**本文抜粋**.
↓↓↓
千里ライフサイエンスセンター(北大阪急行 千里中央駅) 

10:00~17:00
会費:¥35,000-

EQM セミナー スケジュールEQM Seminar Schedule

  時間 内容 講師
1 10:00~11:30 医薬品・医療機器工場の昆虫管理の進め方 谷    壽一
2 11:30~12:20 昆虫モニタリングの方法と解析~ 改善のフローと原因究明 ~ 國定 勝博(東京)
尾池 泰英(大阪)
3 13:20~14:10 毛髪管理の基礎~ 個人衛生と清掃 ~ 伊藤 壽康(東京)
岡本 美佐子(大阪)
4 13:20~14:10 工場内の昆虫の種類と生態 竹内 一樹(東京)
中川    禎(大阪)
5 13:20~14:10 昆虫の防除法~ 防虫の構造・物理的防除・化学的防除 ~ 伊藤 壽康(東京)
岡本 美佐子(大阪)

講演要旨Abstract Of Lecture

1)医薬品・医療機器工場の昆虫管理の進め方

  昆虫の管理は自主管理が基本である。まず、妥当性のある防虫計画を立てること。しかし防虫管理の計画が、モニタリングと殺虫剤散布だけであることもある。
  製造環境での昆虫管理は微生物の汚染源とならないことと、異物として混入しないように管理すること。そして管理されていることの証明ができることである。
  管理とは昆虫モニタリングのデータが生かされ、問題があったときに是正措置が取られ、その後予防措置が講じられて、記録が残っていることが重要である。
  人が動き、物が動き工場の環境が変化していき昆虫の状況も変化する。埃の堆積、清掃の状況、真菌の発生などで昆虫の動態が変化する。日常、週、月、年でどのような管理が必要なのか、項目の抽出と管理方法を決めていくことが大切である。昆虫管理の進め方の基本原則について紹介する。

2)昆虫モニタリングの方法と解析~ 改善のフローと原因究明 ~

  昆虫管理における重要なポイントは、モニタリングの結果から「いかにして素早くPDCAサイクルのフローを回し、継続的な改善を行うか」である。前提としては、まず妥当性のあるモニタリングの設計が重要であり、定期モニタリングの設計と問題発生時のモニタリングの設計基準が必要である。またモニタリング結果の「解析・評価」は、以降のアクションの方向性を決定付ける主要因であり、昆虫の種類ごとの生理・生態、各製造環境での発生特性を熟慮した「評価の基準」を設定しておくことが重要である。「種類別の改善のフロー」は、これまでの様々な問題発生事例も取り込んだこれらの基準に基づき構築される。
   昆虫モニタリングの実施方法、解析と評価の基準、対種別の改善のフローについて解説する。また特に重要なのは問題発生時の原因究明であり、その方法として実施する種々の調査方法についても説明する。
↑↑↑
**データ**.
↓↓↓
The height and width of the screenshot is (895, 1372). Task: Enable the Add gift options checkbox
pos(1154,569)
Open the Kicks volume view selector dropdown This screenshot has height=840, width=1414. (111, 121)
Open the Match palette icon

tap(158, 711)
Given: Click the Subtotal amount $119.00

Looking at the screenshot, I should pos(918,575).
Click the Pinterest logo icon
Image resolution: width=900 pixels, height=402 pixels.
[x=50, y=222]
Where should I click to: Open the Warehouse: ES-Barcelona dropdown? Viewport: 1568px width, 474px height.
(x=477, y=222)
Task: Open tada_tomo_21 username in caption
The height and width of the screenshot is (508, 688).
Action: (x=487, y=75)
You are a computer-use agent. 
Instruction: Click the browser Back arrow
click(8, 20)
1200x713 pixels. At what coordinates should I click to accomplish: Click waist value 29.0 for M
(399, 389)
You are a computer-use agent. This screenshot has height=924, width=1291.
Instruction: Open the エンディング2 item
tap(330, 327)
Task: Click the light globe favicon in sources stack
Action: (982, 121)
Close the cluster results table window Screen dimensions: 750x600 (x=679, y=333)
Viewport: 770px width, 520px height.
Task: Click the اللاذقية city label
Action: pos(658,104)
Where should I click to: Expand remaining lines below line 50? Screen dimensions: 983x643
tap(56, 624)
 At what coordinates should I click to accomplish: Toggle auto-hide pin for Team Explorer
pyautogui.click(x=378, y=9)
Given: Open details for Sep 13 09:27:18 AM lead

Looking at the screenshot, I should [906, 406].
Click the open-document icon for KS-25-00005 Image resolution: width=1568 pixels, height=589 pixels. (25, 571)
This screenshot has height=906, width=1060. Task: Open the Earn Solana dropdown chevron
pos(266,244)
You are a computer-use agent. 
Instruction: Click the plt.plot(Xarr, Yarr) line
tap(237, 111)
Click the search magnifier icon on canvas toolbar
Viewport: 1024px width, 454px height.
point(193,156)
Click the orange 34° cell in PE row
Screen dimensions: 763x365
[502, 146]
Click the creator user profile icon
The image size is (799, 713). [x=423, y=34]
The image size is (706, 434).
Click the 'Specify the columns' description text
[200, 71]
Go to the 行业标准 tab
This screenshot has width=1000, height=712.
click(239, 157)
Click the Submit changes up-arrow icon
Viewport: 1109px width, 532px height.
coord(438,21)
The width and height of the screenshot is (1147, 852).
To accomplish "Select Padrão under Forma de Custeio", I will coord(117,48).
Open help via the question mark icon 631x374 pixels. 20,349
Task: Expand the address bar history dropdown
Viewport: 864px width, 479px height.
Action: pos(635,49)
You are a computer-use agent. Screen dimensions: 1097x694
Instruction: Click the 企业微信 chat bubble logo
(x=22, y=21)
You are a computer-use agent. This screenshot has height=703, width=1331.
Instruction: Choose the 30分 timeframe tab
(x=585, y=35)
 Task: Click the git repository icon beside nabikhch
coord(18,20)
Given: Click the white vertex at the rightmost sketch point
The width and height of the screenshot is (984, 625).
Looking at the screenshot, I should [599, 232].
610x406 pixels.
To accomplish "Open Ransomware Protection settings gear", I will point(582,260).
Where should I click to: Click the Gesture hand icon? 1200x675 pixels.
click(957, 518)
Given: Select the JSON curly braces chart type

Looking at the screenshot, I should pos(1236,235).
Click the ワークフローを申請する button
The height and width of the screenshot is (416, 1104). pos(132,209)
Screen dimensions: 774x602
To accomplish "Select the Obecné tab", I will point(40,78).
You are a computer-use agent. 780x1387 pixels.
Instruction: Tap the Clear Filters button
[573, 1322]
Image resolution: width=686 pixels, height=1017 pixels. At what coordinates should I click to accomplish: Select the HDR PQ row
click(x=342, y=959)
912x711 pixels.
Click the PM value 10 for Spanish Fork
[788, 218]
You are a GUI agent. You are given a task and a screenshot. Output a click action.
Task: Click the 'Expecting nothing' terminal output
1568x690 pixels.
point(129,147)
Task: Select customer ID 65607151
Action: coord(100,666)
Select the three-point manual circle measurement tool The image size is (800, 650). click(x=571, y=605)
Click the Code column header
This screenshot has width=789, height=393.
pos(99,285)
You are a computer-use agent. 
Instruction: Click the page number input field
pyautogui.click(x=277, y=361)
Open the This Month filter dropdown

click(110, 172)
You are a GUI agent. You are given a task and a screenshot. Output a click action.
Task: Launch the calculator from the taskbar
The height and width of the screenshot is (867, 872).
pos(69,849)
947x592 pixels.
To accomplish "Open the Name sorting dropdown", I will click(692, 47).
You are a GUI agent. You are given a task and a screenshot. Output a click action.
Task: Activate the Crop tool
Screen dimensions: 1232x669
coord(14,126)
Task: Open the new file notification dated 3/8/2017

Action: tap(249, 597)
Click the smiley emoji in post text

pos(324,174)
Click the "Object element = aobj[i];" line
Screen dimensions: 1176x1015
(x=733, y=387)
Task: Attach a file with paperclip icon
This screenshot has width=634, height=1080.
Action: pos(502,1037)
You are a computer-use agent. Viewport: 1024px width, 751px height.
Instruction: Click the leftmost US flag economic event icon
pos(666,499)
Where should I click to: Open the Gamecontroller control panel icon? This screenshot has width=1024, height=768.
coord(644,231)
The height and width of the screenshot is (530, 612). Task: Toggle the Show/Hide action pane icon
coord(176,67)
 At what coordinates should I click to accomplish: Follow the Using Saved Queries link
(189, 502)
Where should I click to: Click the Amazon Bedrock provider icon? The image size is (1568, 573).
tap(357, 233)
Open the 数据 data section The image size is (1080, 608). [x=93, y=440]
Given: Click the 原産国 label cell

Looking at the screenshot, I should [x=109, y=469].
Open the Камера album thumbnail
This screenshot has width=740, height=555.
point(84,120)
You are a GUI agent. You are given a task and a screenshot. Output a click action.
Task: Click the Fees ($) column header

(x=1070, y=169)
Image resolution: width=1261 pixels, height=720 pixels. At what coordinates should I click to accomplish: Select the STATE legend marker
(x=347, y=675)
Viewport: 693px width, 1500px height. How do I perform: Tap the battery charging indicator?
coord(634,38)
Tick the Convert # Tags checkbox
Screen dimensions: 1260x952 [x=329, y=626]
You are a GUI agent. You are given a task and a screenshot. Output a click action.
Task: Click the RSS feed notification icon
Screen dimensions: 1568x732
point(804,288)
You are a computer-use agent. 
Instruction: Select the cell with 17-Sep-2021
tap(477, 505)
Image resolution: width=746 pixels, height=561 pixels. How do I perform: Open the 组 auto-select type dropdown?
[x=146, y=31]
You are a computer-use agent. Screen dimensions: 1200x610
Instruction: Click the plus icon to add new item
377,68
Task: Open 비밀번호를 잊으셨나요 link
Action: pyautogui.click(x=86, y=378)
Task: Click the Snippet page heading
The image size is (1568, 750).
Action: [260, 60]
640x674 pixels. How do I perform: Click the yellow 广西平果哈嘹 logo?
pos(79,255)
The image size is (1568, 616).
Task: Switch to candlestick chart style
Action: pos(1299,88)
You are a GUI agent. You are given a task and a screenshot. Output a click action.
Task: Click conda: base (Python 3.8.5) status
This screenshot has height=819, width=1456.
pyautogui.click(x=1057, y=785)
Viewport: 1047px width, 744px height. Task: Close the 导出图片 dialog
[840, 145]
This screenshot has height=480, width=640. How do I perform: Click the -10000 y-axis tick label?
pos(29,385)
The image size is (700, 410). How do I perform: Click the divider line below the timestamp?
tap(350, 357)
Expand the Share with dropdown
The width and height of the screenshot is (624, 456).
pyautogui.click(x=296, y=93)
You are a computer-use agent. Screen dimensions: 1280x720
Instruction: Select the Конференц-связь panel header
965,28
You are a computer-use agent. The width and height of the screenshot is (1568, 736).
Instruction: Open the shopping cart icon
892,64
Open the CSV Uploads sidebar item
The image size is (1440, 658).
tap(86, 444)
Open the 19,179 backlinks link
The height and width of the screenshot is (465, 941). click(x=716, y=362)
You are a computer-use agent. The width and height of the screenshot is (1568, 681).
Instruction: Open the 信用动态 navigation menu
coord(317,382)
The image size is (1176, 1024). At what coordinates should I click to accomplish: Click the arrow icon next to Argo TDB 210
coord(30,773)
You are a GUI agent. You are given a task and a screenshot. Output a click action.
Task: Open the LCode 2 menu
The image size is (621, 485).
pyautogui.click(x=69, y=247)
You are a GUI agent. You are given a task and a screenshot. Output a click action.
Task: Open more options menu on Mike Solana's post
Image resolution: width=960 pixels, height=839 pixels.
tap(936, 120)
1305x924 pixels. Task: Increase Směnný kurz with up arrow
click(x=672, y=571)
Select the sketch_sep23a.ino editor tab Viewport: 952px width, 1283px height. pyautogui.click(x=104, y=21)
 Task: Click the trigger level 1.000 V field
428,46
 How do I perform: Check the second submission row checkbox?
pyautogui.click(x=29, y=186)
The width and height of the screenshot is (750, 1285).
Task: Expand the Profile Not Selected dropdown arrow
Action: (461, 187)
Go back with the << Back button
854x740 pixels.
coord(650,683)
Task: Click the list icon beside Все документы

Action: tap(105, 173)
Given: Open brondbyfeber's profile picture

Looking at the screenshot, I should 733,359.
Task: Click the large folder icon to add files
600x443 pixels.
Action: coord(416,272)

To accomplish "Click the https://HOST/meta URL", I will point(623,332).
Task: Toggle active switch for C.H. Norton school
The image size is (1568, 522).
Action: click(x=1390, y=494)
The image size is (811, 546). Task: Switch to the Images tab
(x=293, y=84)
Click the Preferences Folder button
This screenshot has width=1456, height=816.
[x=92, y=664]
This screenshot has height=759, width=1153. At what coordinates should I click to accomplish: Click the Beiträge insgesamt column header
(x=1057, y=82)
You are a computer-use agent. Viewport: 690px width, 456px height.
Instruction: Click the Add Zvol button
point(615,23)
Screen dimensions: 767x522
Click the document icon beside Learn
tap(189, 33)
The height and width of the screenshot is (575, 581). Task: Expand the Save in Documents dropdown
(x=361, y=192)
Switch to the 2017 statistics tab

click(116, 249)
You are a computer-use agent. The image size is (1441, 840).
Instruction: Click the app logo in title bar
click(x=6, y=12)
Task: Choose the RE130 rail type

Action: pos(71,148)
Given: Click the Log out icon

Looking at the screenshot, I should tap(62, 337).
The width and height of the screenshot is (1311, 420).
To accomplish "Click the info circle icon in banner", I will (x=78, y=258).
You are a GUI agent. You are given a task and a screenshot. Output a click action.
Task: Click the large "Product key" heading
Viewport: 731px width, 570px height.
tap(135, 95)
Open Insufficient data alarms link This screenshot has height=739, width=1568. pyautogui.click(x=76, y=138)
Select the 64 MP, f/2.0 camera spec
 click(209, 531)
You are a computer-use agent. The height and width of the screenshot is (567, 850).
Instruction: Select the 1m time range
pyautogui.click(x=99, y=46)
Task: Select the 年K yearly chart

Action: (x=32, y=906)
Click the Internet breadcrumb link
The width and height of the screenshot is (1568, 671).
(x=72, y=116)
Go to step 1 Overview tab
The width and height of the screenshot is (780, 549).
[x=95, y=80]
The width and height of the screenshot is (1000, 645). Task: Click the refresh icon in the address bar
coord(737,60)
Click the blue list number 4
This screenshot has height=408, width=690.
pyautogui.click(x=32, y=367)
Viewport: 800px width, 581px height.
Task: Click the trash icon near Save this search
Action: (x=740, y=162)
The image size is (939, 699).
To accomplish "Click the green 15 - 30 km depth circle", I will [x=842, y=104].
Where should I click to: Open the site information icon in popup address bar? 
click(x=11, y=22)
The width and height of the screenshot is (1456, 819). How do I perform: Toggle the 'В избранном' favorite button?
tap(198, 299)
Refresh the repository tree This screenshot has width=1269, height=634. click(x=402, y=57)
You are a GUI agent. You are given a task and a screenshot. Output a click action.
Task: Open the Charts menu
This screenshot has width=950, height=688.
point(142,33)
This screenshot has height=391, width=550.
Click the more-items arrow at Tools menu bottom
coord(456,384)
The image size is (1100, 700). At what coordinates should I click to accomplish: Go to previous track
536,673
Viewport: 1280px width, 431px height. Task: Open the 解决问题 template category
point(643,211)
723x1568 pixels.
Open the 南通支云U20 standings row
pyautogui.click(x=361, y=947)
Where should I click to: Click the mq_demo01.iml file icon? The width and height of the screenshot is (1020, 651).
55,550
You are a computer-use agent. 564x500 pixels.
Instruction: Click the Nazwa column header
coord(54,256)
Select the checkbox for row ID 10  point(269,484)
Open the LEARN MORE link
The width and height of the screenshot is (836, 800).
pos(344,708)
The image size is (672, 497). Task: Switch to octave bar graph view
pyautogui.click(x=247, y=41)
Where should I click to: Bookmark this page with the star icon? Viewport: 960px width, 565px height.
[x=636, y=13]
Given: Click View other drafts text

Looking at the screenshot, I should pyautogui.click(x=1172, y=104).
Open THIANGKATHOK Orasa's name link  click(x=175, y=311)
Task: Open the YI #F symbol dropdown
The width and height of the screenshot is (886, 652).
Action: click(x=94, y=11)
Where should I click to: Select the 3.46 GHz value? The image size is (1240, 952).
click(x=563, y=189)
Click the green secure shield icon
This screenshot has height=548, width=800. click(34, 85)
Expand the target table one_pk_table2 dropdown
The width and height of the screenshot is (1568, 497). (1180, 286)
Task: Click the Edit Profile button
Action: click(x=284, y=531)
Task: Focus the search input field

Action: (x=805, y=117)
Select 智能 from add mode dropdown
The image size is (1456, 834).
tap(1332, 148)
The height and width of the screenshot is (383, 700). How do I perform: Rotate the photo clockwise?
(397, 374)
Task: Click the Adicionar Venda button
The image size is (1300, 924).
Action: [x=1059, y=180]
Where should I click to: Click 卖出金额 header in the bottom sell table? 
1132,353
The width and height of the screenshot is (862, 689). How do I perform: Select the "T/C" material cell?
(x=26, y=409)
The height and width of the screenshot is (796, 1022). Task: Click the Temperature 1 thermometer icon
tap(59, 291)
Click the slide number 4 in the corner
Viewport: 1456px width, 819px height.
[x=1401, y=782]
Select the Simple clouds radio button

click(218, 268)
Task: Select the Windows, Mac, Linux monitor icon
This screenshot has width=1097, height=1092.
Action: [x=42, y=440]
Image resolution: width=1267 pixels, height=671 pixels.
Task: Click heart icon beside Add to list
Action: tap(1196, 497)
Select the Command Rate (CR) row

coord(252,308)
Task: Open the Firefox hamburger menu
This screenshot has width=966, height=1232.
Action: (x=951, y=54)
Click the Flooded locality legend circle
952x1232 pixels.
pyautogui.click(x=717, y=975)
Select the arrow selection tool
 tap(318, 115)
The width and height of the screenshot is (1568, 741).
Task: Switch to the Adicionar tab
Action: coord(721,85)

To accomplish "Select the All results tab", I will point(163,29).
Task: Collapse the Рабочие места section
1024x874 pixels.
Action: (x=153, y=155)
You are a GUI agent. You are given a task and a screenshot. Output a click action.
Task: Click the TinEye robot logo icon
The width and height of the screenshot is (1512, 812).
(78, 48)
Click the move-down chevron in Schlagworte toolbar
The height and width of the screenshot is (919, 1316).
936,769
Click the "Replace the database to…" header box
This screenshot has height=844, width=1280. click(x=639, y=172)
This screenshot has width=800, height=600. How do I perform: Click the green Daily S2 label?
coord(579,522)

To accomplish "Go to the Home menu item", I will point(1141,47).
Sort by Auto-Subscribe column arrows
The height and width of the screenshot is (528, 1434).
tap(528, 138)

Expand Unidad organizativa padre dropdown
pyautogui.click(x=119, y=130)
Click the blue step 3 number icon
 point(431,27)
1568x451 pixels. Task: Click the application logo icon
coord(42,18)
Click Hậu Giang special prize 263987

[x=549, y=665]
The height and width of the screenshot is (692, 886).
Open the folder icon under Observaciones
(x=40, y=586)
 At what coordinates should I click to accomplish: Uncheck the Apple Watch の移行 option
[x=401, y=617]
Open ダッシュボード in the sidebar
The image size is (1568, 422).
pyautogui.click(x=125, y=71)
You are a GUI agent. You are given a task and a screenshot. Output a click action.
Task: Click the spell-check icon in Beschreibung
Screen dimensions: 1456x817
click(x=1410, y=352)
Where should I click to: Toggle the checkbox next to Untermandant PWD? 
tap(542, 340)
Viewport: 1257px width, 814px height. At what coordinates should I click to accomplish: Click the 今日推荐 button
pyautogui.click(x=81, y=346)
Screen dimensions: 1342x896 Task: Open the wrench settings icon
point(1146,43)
↑↑↑
**課題**. 昆虫管理セミナーの本文から、「2)昆虫モニタリングの方法と解析~ 改善のフローと原因究明 ~」で始まり「調査方法についても説明する。」で終わる部分を一字も変えずに書き写してください。

**解答**.
2)昆虫モニタリングの方法と解析~ 改善のフローと原因究明 ~

  昆虫管理における重要なポイントは、モニタリングの結果から「いかにして素早くPDCAサイクルのフローを回し、継続的な改善を行うか」である。前提としては、まず妥当性のあるモニタリングの設計が重要であり、定期モニタリングの設計と問題発生時のモニタリングの設計基準が必要である。またモニタリング結果の「解析・評価」は、以降のアクションの方向性を決定付ける主要因であり、昆虫の種類ごとの生理・生態、各製造環境での発生特性を熟慮した「評価の基準」を設定しておくことが重要である。「種類別の改善のフロー」は、これまでの様々な問題発生事例も取り込んだこれらの基準に基づき構築される。
   昆虫モニタリングの実施方法、解析と評価の基準、対種別の改善のフローについて解説する。また特に重要なのは問題発生時の原因究明であり、その方法として実施する種々の調査方法についても説明する。